Whenever a line in the material below contains "Given", copy that line.
+ + + +
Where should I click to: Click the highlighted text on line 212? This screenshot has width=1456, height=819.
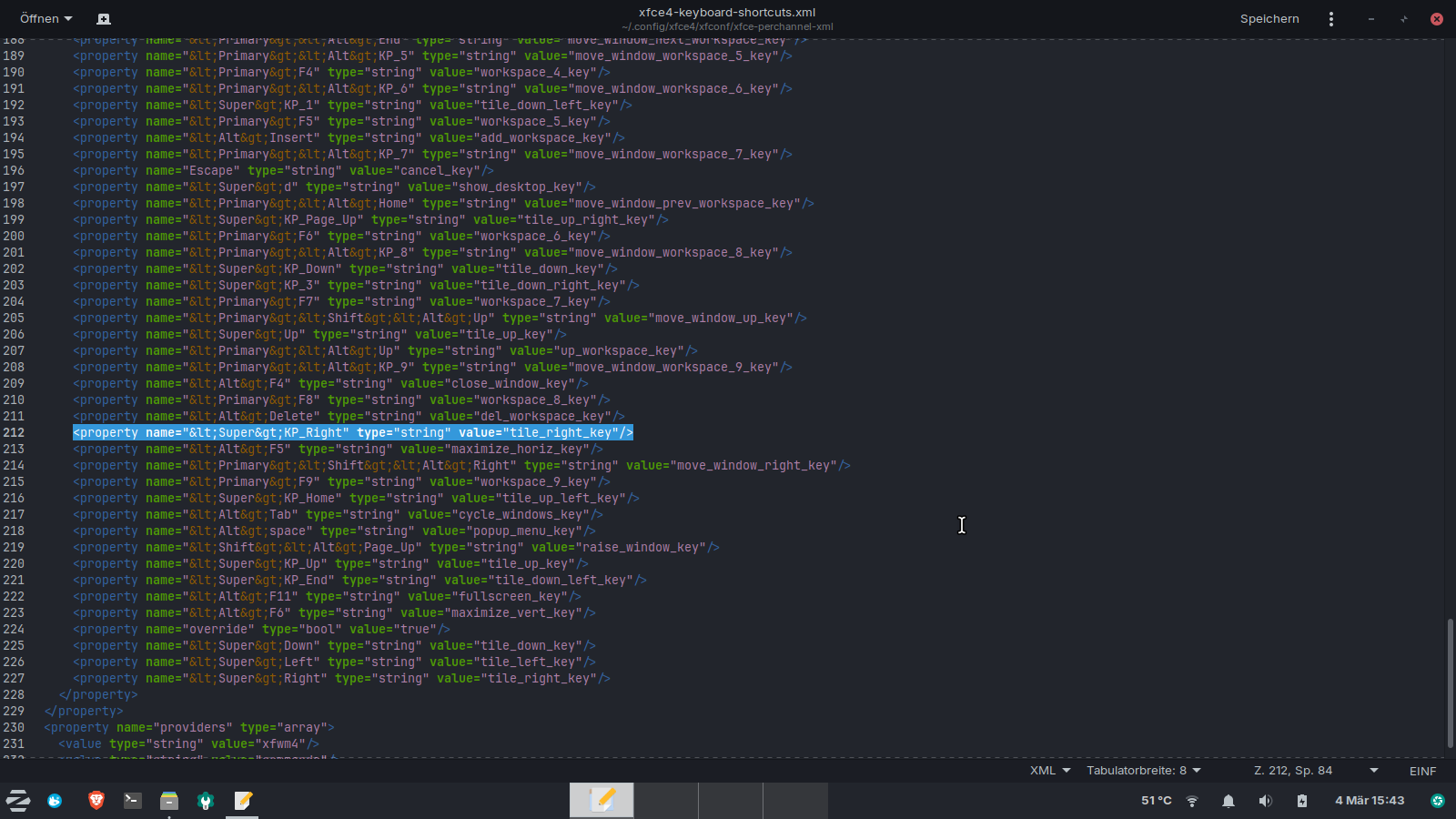click(x=352, y=433)
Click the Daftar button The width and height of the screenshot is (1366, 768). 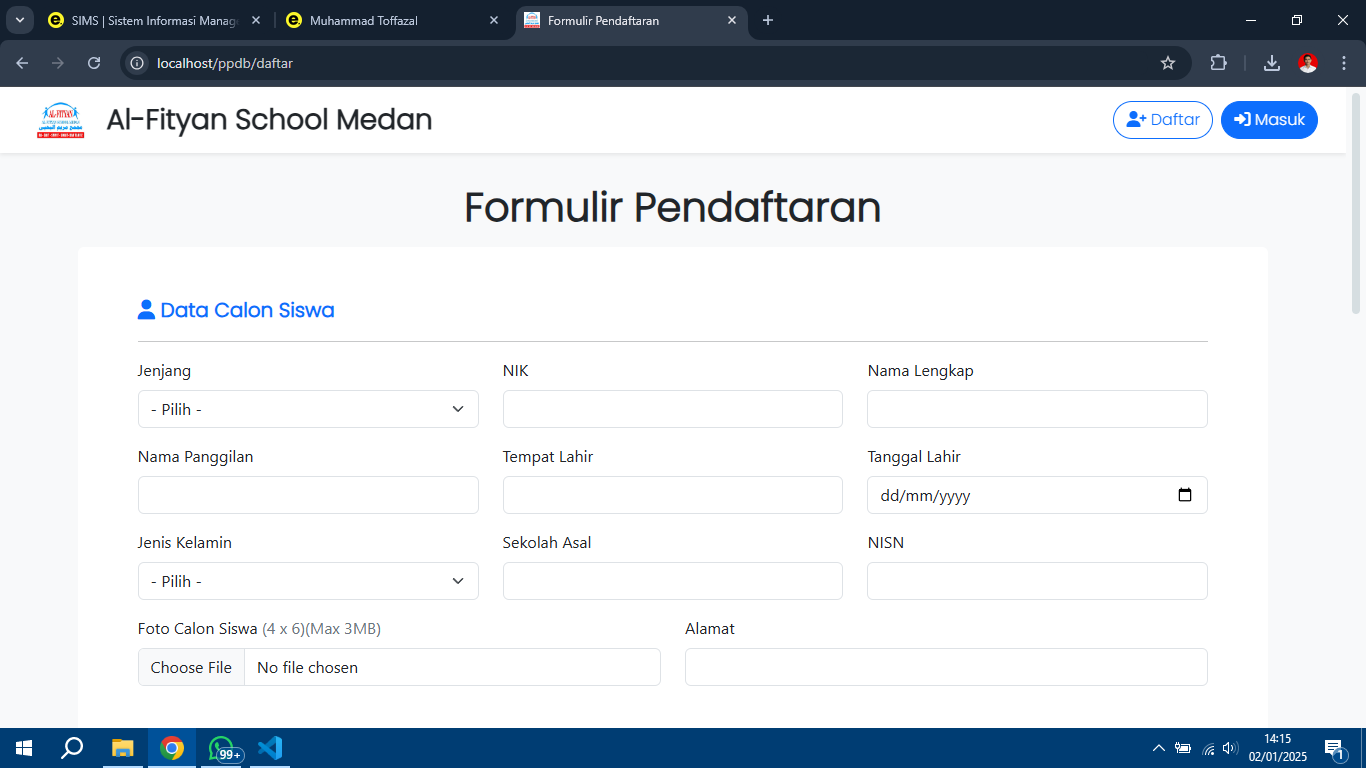1162,120
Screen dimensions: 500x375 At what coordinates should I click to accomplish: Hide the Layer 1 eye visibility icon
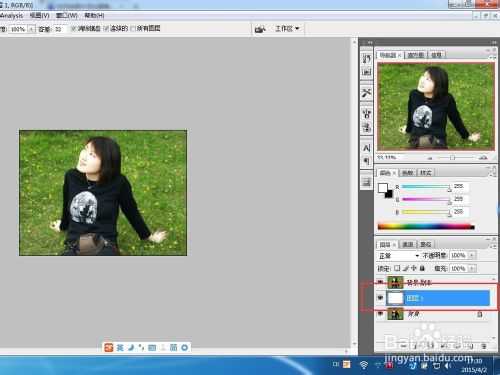point(380,298)
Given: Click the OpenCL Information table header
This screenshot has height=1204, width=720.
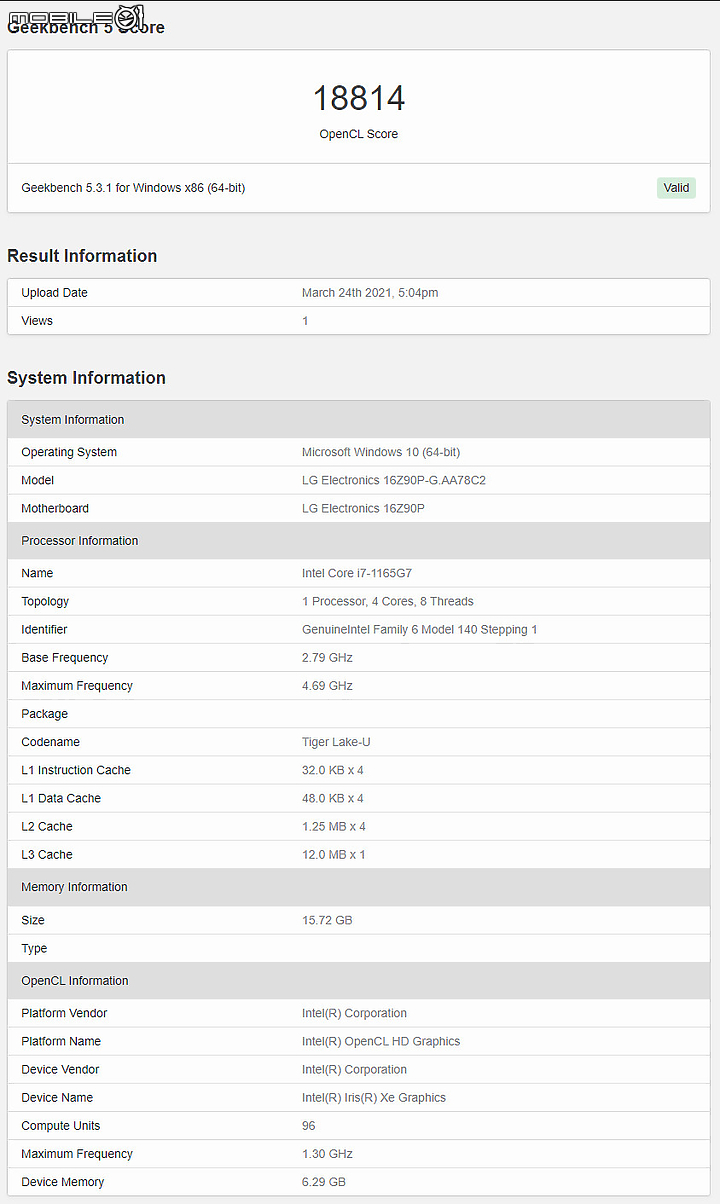Looking at the screenshot, I should tap(75, 981).
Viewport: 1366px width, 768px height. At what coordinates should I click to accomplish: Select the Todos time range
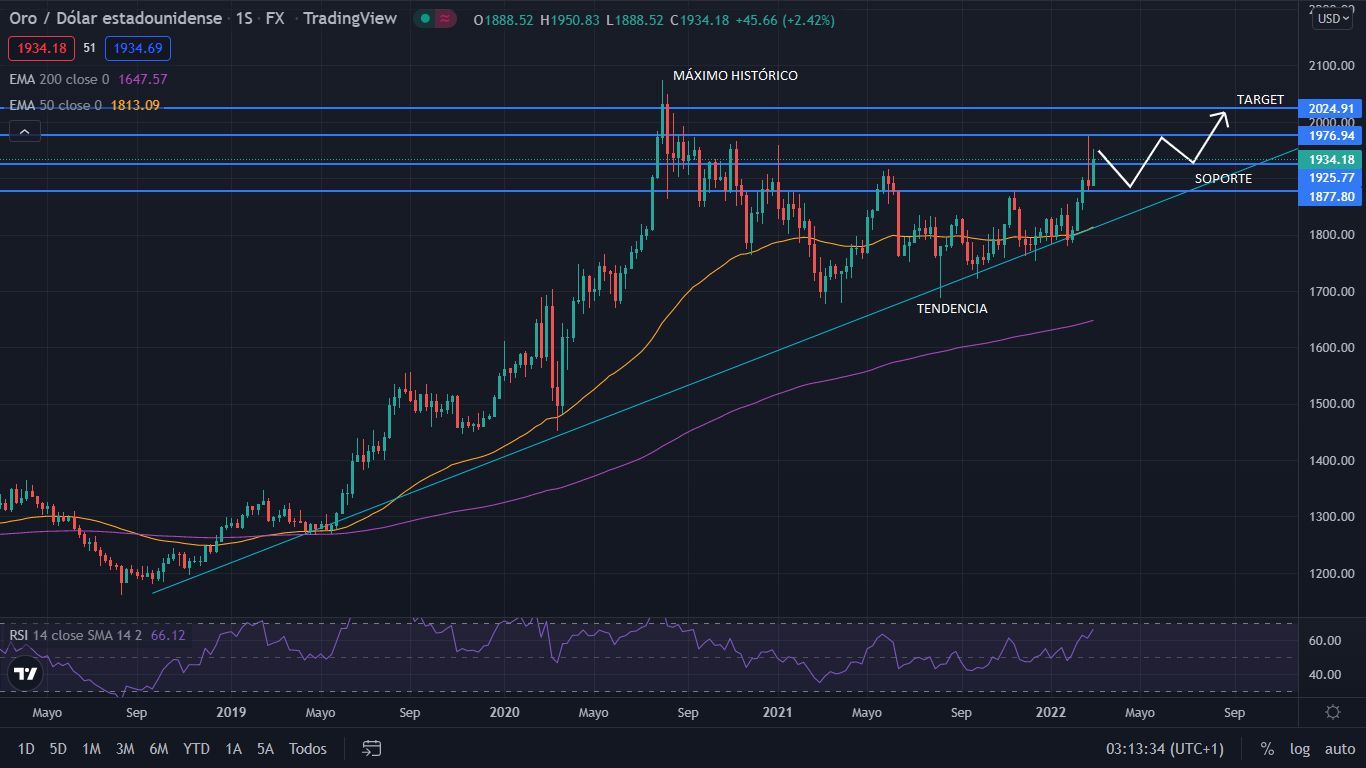(x=308, y=748)
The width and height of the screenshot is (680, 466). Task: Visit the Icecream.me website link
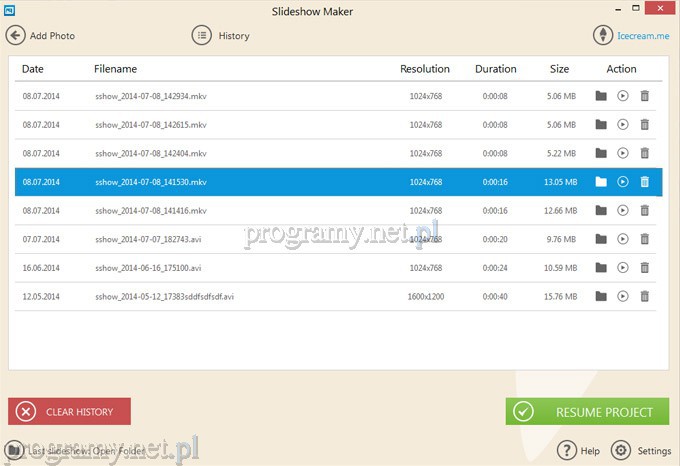[x=643, y=36]
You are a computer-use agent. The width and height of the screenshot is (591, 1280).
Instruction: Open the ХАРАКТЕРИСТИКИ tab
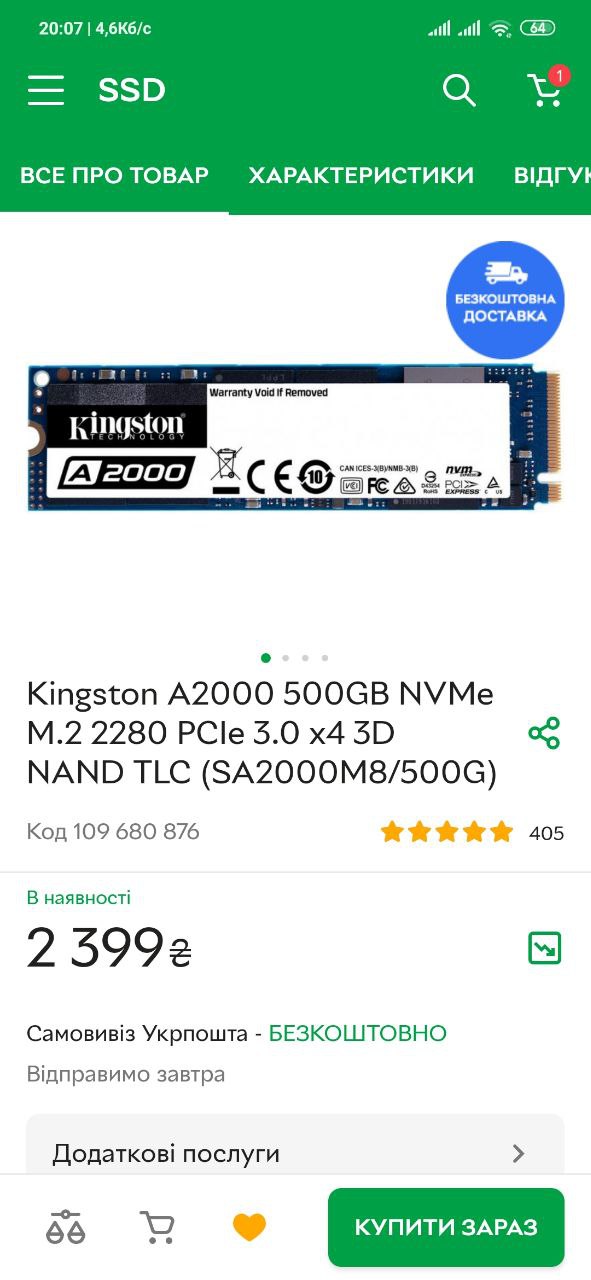[361, 175]
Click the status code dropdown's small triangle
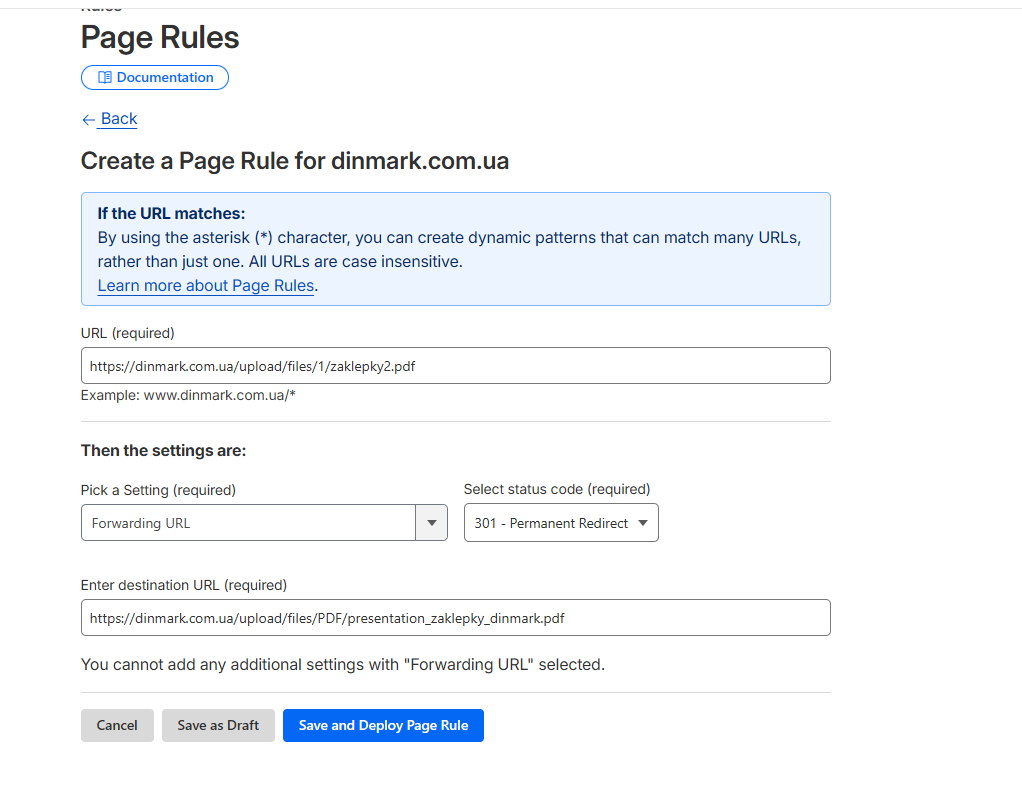Image resolution: width=1022 pixels, height=789 pixels. point(642,523)
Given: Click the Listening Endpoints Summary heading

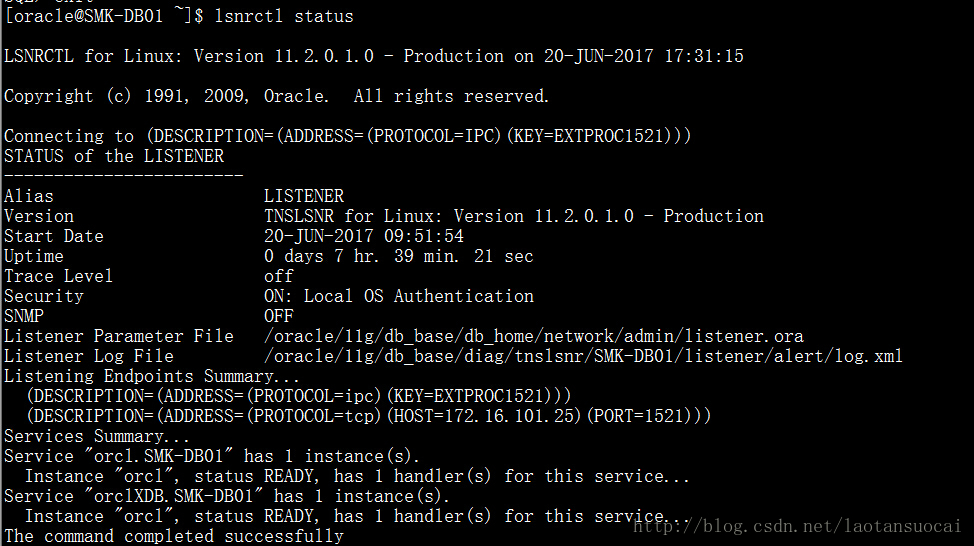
+ + + +
◆ **Solution to this exercise**:
Given: Click the OpenCL Information table header
Given: Click the Listening Endpoints Summary heading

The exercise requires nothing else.